Para tener paz con Dios, no pienses que tú tienes que ser tan bueno. No hay ningún hombre bueno. Jesús dijo: «¿Por qué me llamas bueno? Ninguno hay bueno sino uno: Dios» (Mat. 19:17), porque él, representándonos, afirmaba que entre los hombres no hay nadie bueno.
Para estar bien con Dios, no tienes que pensar que eres bueno, porque si vas por ese camino serás una persona llena de justicia propia. Y si hay algo que Dios aborrece es que alguien crea tener justicia propia. Si no tienes la justicia que Dios otorga, no puedes adquirirla sino por gracia.
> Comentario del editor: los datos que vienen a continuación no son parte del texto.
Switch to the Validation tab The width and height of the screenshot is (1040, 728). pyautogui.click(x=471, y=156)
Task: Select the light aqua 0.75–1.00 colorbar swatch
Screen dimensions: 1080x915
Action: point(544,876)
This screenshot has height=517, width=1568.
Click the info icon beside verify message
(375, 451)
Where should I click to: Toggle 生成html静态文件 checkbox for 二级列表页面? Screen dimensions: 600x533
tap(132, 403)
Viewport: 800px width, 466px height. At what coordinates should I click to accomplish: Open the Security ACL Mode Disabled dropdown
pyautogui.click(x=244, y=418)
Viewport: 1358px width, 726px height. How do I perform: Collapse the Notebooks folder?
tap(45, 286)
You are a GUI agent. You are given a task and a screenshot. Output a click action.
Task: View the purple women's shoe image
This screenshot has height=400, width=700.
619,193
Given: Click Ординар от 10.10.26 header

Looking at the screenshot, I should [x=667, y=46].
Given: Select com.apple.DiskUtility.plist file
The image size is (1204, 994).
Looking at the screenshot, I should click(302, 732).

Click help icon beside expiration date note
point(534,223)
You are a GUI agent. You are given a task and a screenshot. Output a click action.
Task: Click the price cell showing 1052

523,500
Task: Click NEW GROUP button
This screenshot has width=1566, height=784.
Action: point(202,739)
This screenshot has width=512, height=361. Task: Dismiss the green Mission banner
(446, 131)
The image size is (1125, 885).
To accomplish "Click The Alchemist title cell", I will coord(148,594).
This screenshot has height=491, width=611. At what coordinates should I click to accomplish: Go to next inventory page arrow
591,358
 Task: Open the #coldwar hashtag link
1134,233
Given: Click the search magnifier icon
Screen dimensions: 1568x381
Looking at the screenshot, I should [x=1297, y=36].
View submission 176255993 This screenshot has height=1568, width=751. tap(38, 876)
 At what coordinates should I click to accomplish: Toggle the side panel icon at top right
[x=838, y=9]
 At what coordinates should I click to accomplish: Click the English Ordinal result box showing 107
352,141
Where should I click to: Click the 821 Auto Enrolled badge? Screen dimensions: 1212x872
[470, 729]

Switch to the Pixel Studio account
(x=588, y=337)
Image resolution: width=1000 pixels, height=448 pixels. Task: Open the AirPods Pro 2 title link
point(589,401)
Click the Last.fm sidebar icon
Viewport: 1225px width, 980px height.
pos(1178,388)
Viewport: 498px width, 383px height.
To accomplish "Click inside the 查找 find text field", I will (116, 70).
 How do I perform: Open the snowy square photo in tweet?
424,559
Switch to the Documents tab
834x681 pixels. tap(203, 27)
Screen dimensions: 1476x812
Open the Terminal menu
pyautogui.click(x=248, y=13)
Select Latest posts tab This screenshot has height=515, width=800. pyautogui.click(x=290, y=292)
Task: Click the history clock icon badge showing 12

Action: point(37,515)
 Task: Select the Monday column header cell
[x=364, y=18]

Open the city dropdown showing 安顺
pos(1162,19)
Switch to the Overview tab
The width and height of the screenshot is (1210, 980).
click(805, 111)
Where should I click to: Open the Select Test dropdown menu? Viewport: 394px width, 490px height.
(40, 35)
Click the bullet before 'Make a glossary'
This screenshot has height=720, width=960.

Porque si es por obras, ya no es por gracia. ¡Gloria al Señor!
«¡Miserable de mí». ¡Qué tremendo contraste! Sí, en mí mismo no soy nada; soy un pecador, y lamento no ser exactamente como mi Señor. Pero estos quebrantos del alma, estas tristezas por no ser como él, no nos abaten. Porque seguimos creyendo que, a pesar de todo, él nos sigue amando. Este es el evangelio. Vivimos en una permanente contradicción, pero al mismo tiempo en una maravillosa armonía.
¡Gracias, Señor! Amén.
Síntesis de un mensaje oral impartido en Rucacura (Chile), en enero de 2019.